(Martha Medeiros)
Estava cruzando a sala, olhando a tela do celular, quando escutei o barulho vindo da sacada. Parecia uma folhagem sendo abalada por um vento forte, eu não deveria ter deixado os vidros tão abertos. Só que não havia vento. Ao me aproximar, vi que não eram folhas que estavam sendo agitadas. Eram asas. Asas batendo aflitas.
Minha sacada é fechada por vidros que abro em dias ensolarados, quando o inverno surpreende com uma temperatura mais camarada. Era um domingo assim, de céu tão azul que, antes mesmo das oito, a paisagem já havia sido escancarada e os vidros encolhidos, de lado, permitindo a brisa entrar. Só que ele entrou também, o pássaro. Errou de trajeto, não desviou, veio parar ali, dentro da minha casa.
Um filhote ainda, nem havia nascido semana passada.
Encontrei-o num canto do chão, assustado, tentando escalar a parede, o desmiolado, com asas talvez machucadas. Abri a última lâmina que faltava (o fechamento da sacada é sanfonado). Agora sim, nada impedia o seu retorno ao voo interrompido por um apartamento no alto do caminho, o décimo andar bem no meio da sua rota, ele que devia ter escapado do ninho de uma árvore baixa. Vai, cara. Sai.
Sozinho, ele não conseguia. Tentei pegá-lo com a mão, mas ele gritou. Sério, ele não piou: GRITOU como se eu fosse a vilã gigante de um filme de terror que vinha para prendê-lo numa gaiola, a fim de enfeitar com alguma natureza o concreto dos meus dias. Estou aqui para salvá-lo, te acalma, que bicho estressado.
Trouxe então uma pá, quem sabe consigo apoiá-lo e então o despejo, como se fosse um lixo voador, mas ele era um pássaro azul royal, o mais nobre da redondeza, e não se prestou a pegar essa carona barata. Fugir numa pá, quem ela pensa que eu sou? Desisti da pá e voltei com uma escumadeira que também não era lá essas coisas, de plástico para não ferir o tadinho, mas ele era cheio de suscetibilidades e estava esgotado. Não facilitou a própria escapada. Some daqui!, ele implorava com o olhar em fúria. Estou querendo te ajudar, seu mal-agradecido.
Deixei-o sozinho para refletir, também não funcionou. Voltei minutos depois, mais determinada que nunca: agora você vai, criatura. Ajustei a escumadeira por baixo dele, como uma rampa de voo livre, e a muito custo ergui o irritadinho, impulsionei-o: salta! Nunca uma sacada aberta foi tão ampla, parecia uma tela de cinema.

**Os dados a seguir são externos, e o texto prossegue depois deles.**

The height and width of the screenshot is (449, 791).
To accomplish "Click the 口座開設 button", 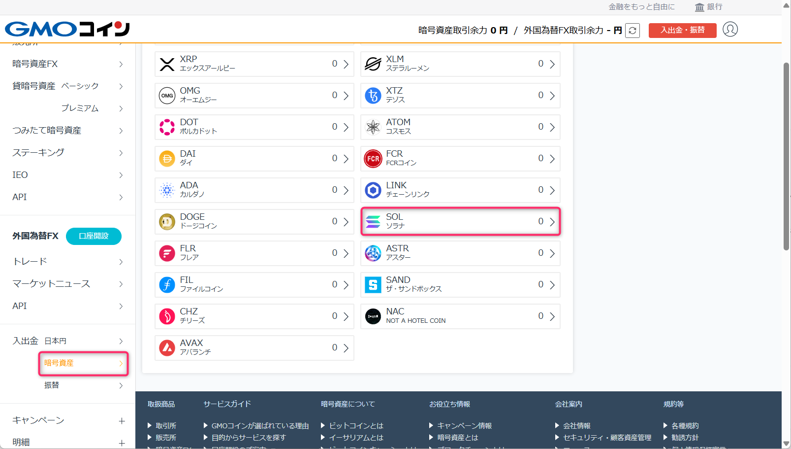I will point(94,236).
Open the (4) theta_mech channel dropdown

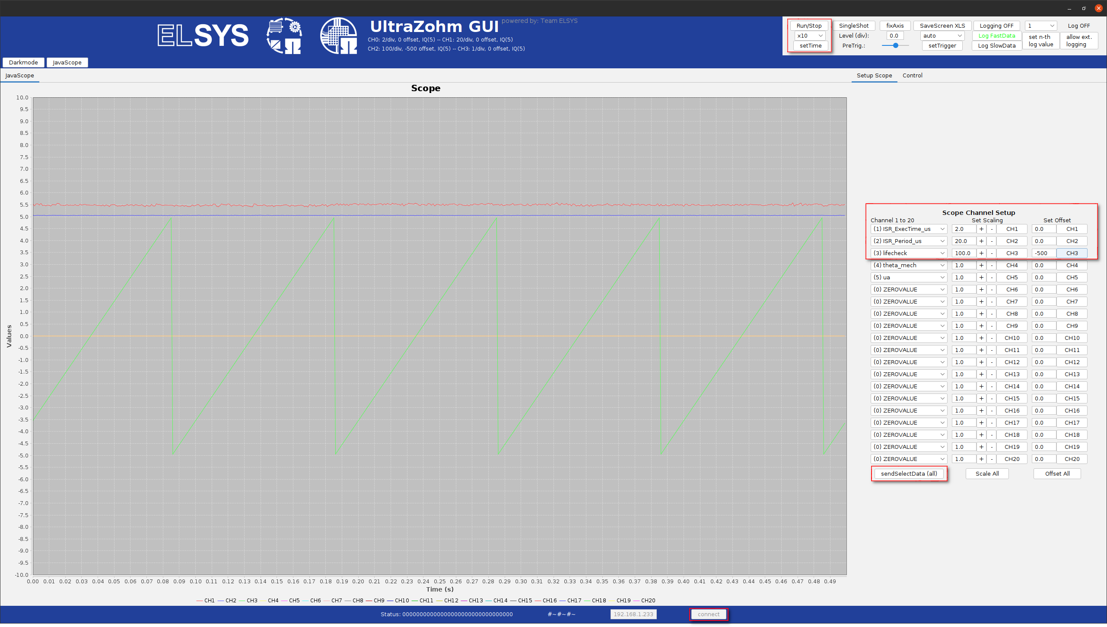pos(908,265)
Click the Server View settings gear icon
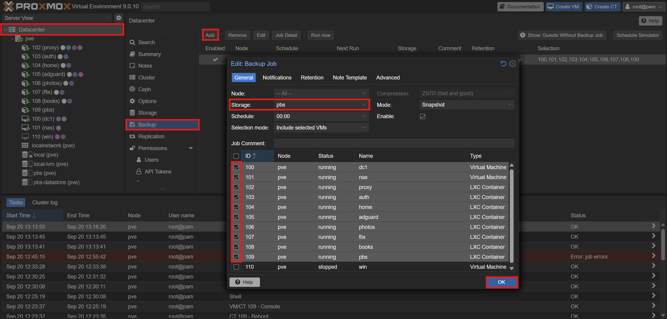Screen dimensions: 667x319 [119, 18]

Ele voou. Nem olhou pra trás. Fiquei eu ali, toda boba, comovida, como se tivesse me despedido de um filho que foi morar em outra cidade. Havia feito uma boa ação, me senti plena. Era uma manhã de domingo bem cedo e eu estava tão tomada de poesia na alma que pensei, pois é, a liberdade não tem preço, mesmo, e comprei minha primeira passagem de avião em um ano e meio.